§ Tarefa proposta A
Segundo o texto sobre o Novo Vocabulário Filosófico-Democrático, em que cidade e em que ano foi publicado o original italiano?
§ Tarefa proposta B
Indique se cada afirmação está de acordo com o texto sobre o Novo Vocabulário Filosófico-Democrático. Responda sim ou não e cite as palavras do texto que o decidem. (i) O livro é a tradução de um original francês. (ii) Segundo a 2.ª edição madrilena, o autor seria Lourenço Thiuli. (iii) Thiuli terá contactado com os jesuítas durante uma viagem por terra.
§ Tarefa proposta C
Prolongue o texto sobre o Novo Vocabulário Filosófico-Democrático a partir do ponto em que termina.

§ Bloco de texto
25 de abril de 2019

Novo Vocabulário Filosófico-Democrático



Autor desconhecido
Novo Vocabulário Filosófico-Democrático (1831-32)

Este livro é a tradução anónima de um original italiano, de autor incógnito, publicado em Veneza em 1799. No Prólogo do Tradutor refere-se uma 2.ª edição madrilena de 1823, segundo a qual o autor seria Lourenço Thiuli, pertencente a uma família ilustre de Estocolmo. Na sua juventude, durante uma viagem marítima entre Espanha e Itália, Thiuli terá contactado com os jesuítas, expulsos do país vizinho com a extinção da ordem; daqui resultou a sua conversão e a vontade de integrar a Companhia de Jesus, onde fez os estudos. Conhecedor da perfídia subjacente às novas ideias revolucionárias, resolveu denunciar a traidora falsidade da sua linguagem numa série de opúsculos abertamente anti-republicanos e anti-liberais, destinados a defender a causa do Trono e do Altar entre um universo de leitores mais alargado.

§ Bloco de dados
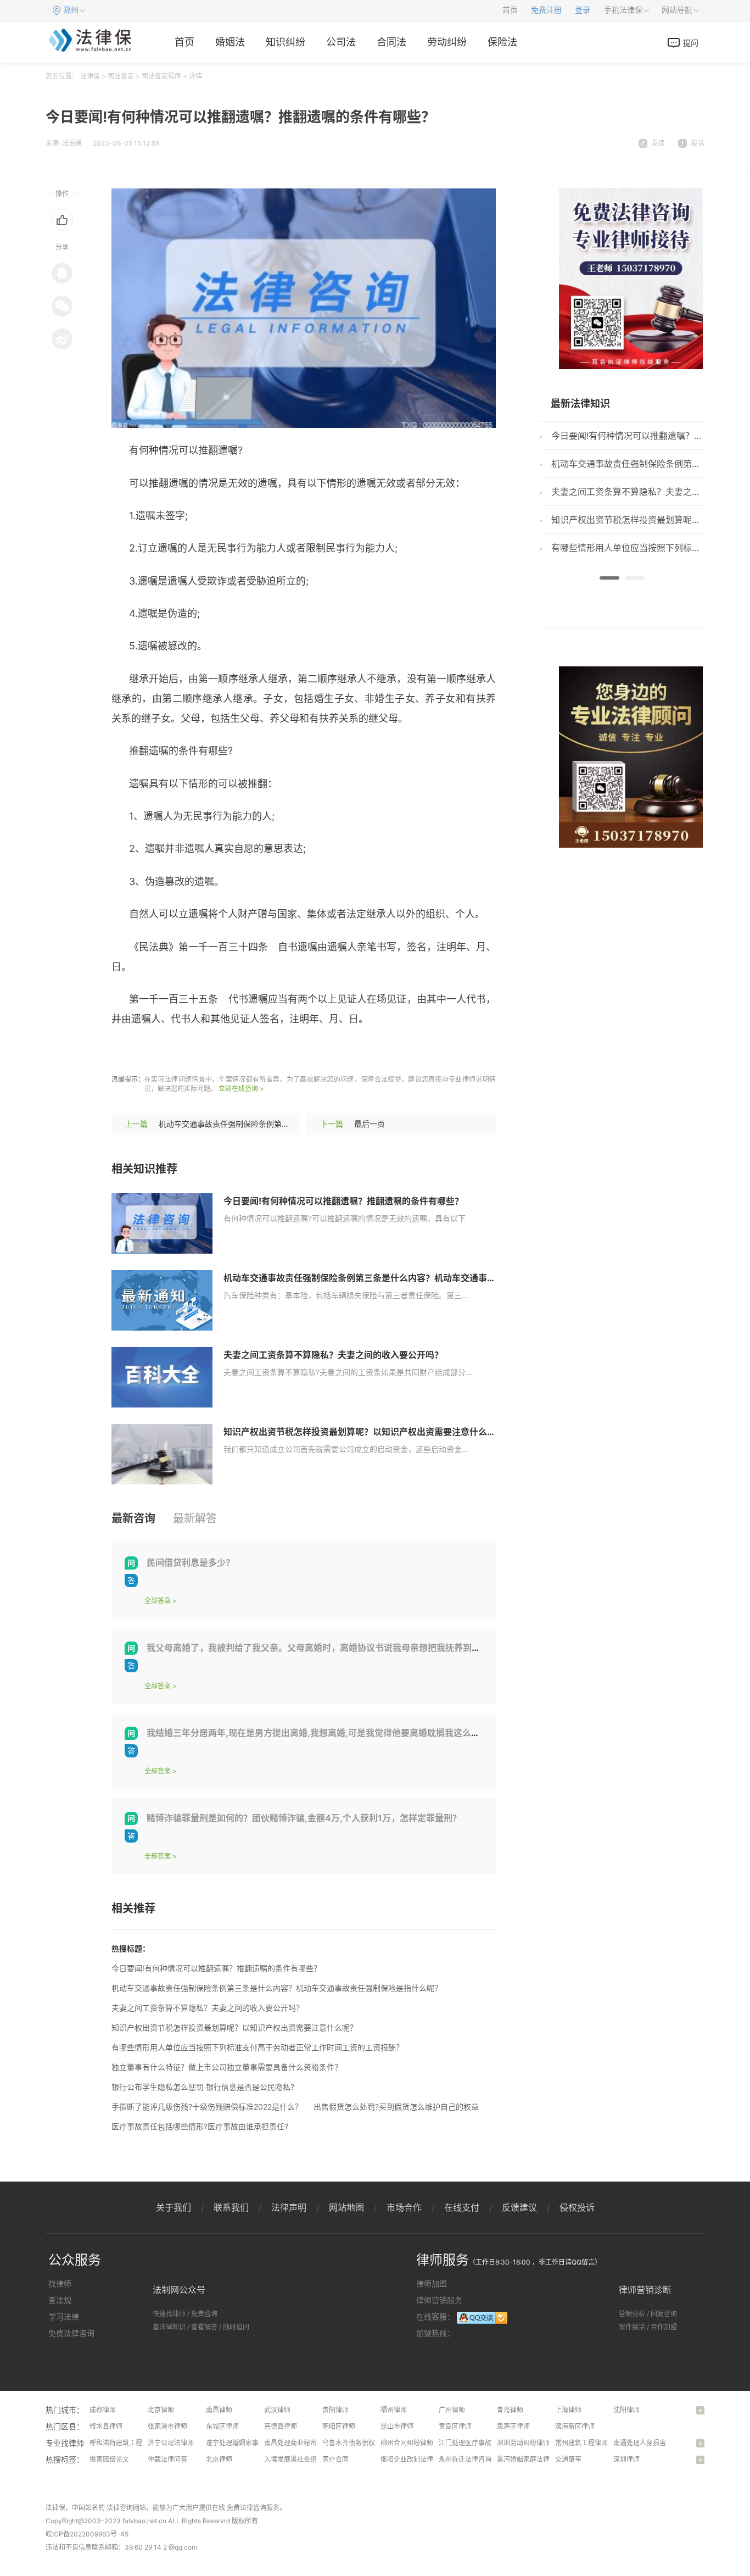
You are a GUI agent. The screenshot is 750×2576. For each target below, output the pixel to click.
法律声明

§ Resposta do exercício A
Em Veneza, em 1799.

§ Resposta do exercício B
(i) Não: "a tradução anónima de um original italiano".
(ii) Sim: "segundo a qual o autor seria Lourenço Thiuli".
(iii) Não: "durante uma viagem marítima entre Espanha e Itália".

§ Resposta do exercício C
Também se afirma que, em Portugal, a obra encontrou um admirador em José Agostinho de Macedo, que se propôs traduzi-la. A sua morte impediu esta realização, depois assumida por alguém que aparenta ter pertencido ao seu círculo próximo, talvez um clérigo. A versão original portuguesa repartida ao longo de vários cadernos, à semelhança da publicação italiana, reunidos em dois tomos, foi profusamente comentada para melhor explanação e ajuste à realidade nacional. Encontraram-se grandes semelhanças entre esta obra e o Mastigoforo, de Fr. Fortunato de S. Boaventura (referido em termos elogiosos na página 84), pelo que esta lhe tem sido, erradamente, atribuída. Uma editora online inglesa, especializada em reedições de livros antigos, atribui a autoria a Pedro de Sousa Holstein, Duque de Palmela, o que é incompatível com o seu posicionamento político.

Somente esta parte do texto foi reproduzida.